Saio da pousada às 09:50, muito bem acomodada na Land Rover conduzida por Silvia até a vila do Bomba, poupando assim quase 2 horas de caminhada. De Bomba, eu e Marivaldo, subimos até o vale do Capão e o atravessamos no sentido norte-sul por um bom trecho. Nova subida até atingir os Gerais do Vieira, uma extensão de 10 km de colinas, banhadas pelos rios Ancorados e da Lapinha. Escondidos, no meio da vegetação, poços e cachoeirinhas aguardam o caminhante que queira se refrescar em suas águas limpas e tranqüilas depois da árdua pernada.
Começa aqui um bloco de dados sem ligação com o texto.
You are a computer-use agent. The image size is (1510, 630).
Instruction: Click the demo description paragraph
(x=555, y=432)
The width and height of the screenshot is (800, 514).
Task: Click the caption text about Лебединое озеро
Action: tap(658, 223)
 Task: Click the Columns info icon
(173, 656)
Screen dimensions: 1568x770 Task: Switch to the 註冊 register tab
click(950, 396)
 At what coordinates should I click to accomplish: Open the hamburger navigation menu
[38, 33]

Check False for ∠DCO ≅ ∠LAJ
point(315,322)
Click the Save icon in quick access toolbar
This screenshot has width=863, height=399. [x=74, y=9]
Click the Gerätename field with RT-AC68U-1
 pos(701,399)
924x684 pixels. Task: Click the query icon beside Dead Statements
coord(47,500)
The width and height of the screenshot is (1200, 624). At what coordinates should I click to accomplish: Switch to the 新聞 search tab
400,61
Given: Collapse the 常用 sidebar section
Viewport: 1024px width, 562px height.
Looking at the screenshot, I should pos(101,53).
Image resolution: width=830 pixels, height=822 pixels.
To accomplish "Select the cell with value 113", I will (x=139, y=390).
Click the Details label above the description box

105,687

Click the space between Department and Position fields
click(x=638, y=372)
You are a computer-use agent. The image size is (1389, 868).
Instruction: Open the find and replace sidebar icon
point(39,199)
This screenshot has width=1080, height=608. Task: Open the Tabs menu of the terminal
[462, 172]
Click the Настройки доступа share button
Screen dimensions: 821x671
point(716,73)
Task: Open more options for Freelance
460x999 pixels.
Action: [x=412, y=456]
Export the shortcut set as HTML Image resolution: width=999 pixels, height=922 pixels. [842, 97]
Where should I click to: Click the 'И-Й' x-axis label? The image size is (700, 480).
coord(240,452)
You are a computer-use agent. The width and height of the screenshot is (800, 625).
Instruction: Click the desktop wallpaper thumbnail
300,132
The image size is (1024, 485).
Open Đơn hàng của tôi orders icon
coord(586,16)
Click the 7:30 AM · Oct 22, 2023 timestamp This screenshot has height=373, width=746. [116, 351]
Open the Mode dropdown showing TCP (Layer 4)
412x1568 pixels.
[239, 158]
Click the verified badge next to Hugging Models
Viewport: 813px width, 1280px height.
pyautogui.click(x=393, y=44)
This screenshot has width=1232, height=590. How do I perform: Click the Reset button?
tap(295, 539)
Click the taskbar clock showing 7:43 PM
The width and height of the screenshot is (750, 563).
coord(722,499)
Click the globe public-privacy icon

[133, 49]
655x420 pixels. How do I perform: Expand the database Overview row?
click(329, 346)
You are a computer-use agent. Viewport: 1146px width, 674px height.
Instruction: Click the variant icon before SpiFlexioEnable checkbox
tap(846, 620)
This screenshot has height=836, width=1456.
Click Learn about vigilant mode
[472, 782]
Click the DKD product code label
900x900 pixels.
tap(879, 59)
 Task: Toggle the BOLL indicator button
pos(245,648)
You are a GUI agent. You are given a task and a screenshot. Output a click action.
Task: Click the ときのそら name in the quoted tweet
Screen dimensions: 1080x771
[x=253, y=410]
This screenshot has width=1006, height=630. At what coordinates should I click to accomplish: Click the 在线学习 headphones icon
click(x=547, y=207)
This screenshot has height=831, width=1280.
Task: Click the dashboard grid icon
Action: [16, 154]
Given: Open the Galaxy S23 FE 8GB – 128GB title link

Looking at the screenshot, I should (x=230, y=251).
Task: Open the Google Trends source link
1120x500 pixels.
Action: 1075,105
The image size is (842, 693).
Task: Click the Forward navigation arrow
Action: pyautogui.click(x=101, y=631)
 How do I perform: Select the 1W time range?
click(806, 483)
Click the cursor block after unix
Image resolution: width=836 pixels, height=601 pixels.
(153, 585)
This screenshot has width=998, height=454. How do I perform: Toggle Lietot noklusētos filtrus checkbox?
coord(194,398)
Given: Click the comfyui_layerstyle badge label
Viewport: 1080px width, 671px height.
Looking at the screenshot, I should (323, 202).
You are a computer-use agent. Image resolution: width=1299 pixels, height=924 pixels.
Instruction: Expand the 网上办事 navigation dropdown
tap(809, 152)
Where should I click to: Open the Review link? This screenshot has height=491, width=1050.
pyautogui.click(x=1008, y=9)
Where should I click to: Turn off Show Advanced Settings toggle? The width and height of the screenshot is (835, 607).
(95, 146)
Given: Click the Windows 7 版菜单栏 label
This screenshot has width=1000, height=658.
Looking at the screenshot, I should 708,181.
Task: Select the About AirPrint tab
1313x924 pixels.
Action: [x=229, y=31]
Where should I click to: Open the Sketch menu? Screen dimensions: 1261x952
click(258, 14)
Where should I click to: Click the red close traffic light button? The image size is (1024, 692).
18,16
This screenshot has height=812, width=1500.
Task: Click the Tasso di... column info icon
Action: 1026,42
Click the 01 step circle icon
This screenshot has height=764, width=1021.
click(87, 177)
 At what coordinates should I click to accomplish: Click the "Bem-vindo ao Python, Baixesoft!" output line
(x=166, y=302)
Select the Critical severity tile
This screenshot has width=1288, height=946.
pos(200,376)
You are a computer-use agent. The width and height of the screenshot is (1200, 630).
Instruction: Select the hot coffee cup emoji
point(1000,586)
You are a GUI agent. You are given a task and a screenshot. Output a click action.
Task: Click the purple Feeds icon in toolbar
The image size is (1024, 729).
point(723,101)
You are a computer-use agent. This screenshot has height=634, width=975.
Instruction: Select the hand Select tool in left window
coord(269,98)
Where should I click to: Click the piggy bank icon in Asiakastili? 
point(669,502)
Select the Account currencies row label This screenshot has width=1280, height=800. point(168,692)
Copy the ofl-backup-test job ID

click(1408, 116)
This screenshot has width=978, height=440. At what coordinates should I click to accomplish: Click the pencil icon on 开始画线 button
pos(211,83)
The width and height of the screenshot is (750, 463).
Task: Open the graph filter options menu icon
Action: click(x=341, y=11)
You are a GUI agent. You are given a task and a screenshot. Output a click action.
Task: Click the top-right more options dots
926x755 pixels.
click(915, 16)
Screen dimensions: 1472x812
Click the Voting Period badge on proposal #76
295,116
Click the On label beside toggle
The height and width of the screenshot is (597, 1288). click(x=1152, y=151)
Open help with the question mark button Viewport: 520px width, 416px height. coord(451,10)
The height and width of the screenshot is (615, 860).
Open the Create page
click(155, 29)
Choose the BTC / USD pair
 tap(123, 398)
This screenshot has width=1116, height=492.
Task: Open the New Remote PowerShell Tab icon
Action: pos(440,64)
Diante de meus olhos a brisa ondula suavemente um belíssimo capinzal de coloração dourado-avermelhada. O dia está perfeito, a temperatura amena de inverno é ideal pra se caminhar. Começamos a descer para entrar no Vale do Pati e durante o percurso aprecio várias formações rochosas impressionantes como o morro do Castelo que separa o Gerais do Vieira do Pati de Cima. Há também o morro do Mané Vitor e a Serra da Lapinha só pra citar algumas formações rochosas interessantes que se destacam nesta parte do Parque Nacional da Chapada Diamantina. Chegamos em Igrejinha ou Ruinha, antigo vilarejo do Vale, onde agora só resta uma pequena capela, a do Senhor do Bonfim, uma casa, uma vendinha e dois banheiros, comércio explorado por João, homem de seus 38 anos, filho de Seu Gasparino, que atende pelo apelido de Dodô ou Dô. Nos acomodamos na casa, uma construção pra lá de simples: uma peça grande onde num canto há um fogão de tijolos. É lá que Marivaldo prepara nossa janta, uma massa com legumes. Luz elétrica nem pensar, portanto, acendemos algumas velas. Seu Dô com seus passos lentos e gestos econômicos, evidenciando seus bens vividos 80 anos, traz os colchões e alguns cobertores que estendemos no chão de cimento. Após a janta, sento-me à soleira da porta e fico admirando o contorno das serras ao meu redor. Não quero mais nada da vida neste mágico momento, apenas viver e viver, precisa mais, hein?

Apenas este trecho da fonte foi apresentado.